The Remains of the Day is a musical written by Alex Loveless, based on the novel of the same name by Kazuo Ishiguro. The original production, directed by Chris Loveless, premiered at the Union Theatre in London, playing from August 31, 2010 to September 25, 2010.

== Background ==
In an interview, Ishiguro said, "It struck me as an intriguing idea. ... I am a big believer in musicals and I see no reason why my novel shouldn't make a good one. Stephen Sondheim's A Little Night Music shows you can set an unlikely story to music. ... This is a small scale thing and I might feel more cautious about it if the film version hadn't been such serious, faithful adaptation."
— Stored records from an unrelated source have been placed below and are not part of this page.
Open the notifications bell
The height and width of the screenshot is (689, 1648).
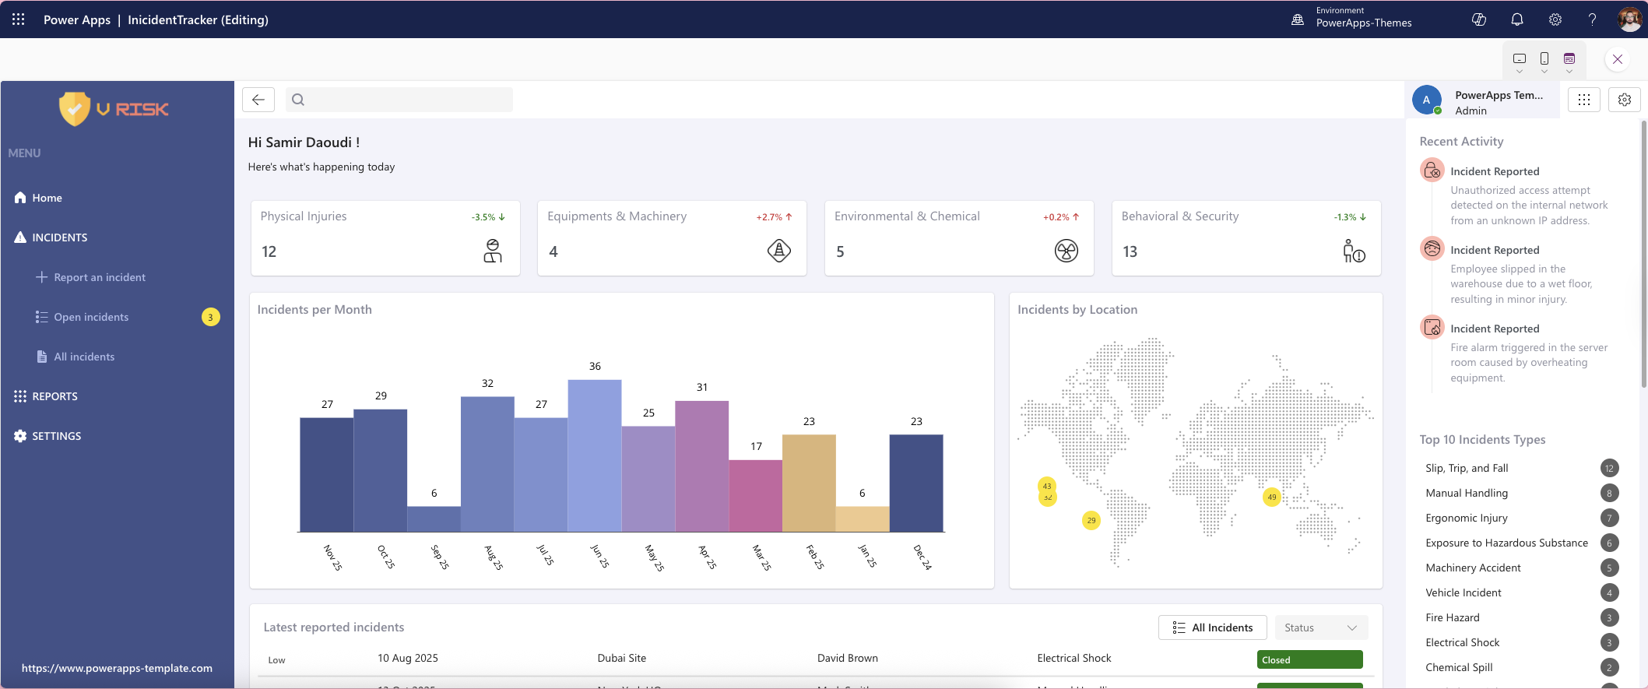1517,19
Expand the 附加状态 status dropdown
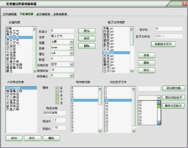 (72, 64)
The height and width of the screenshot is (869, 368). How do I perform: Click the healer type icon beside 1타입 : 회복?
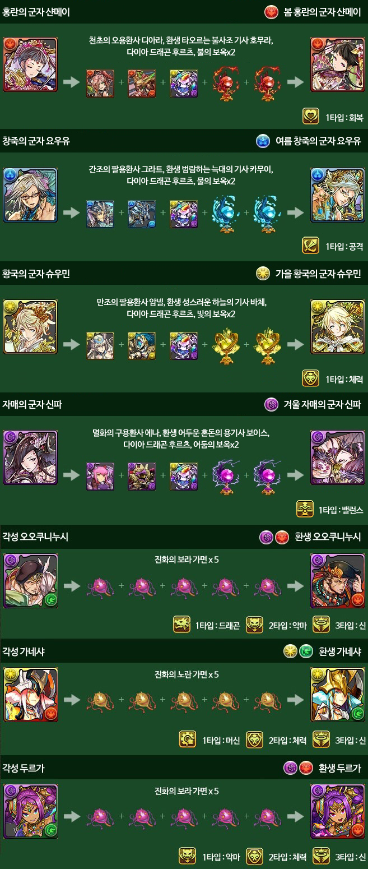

== Original London cast ==
- Reginald – Christopher Bartlett
- Sir David – Adrian Beaumont
- Stevens – Stephen Rashbrook
- Miss Kenton – Lucy Bradshaw
- Lord Darlington – Alan Vicary

== Reception ==
The musical received mixed reviews. Among the positive reviewers, Fiona Mountford wrote, "“Rashbrook gives a marvellously restrained performance that hints at the unexplored depths of Stevens’s soul, and he and Bradshaw, plus a top-notch ensemble, make easy work of the songs, many of which have a solemn and hymn-like feel. It’s not all gloom, though, with the frothy music hall number 'The End of the Pier' to lighten the mood. A canny West End producer could do far worse than to tweak this fine show for a transfer.” The What's On Stage review agreed, "The songs are almost always well-integrated, intelligently written, and subtly performed. Although Loveless’ adaptation does not quite pack what we feel is its potential punch, it does suggest a wealth of potential." BroadwayWorlds review by Carrie Dunn observed, "...some of this show works surprisingly well. This is pretty much entirely down to the touching, subtle performances of Stephen Rashbrook as butler Stevens and Lucy Bradshaw as housekeeper Miss Kenton. Both are compelling viewing, and work with the frequently limited (by necessity) material they have, endowing it with rich emotion."

Mixed to negative reviews included those in the Financial Times, TimeOut and MusicOMH.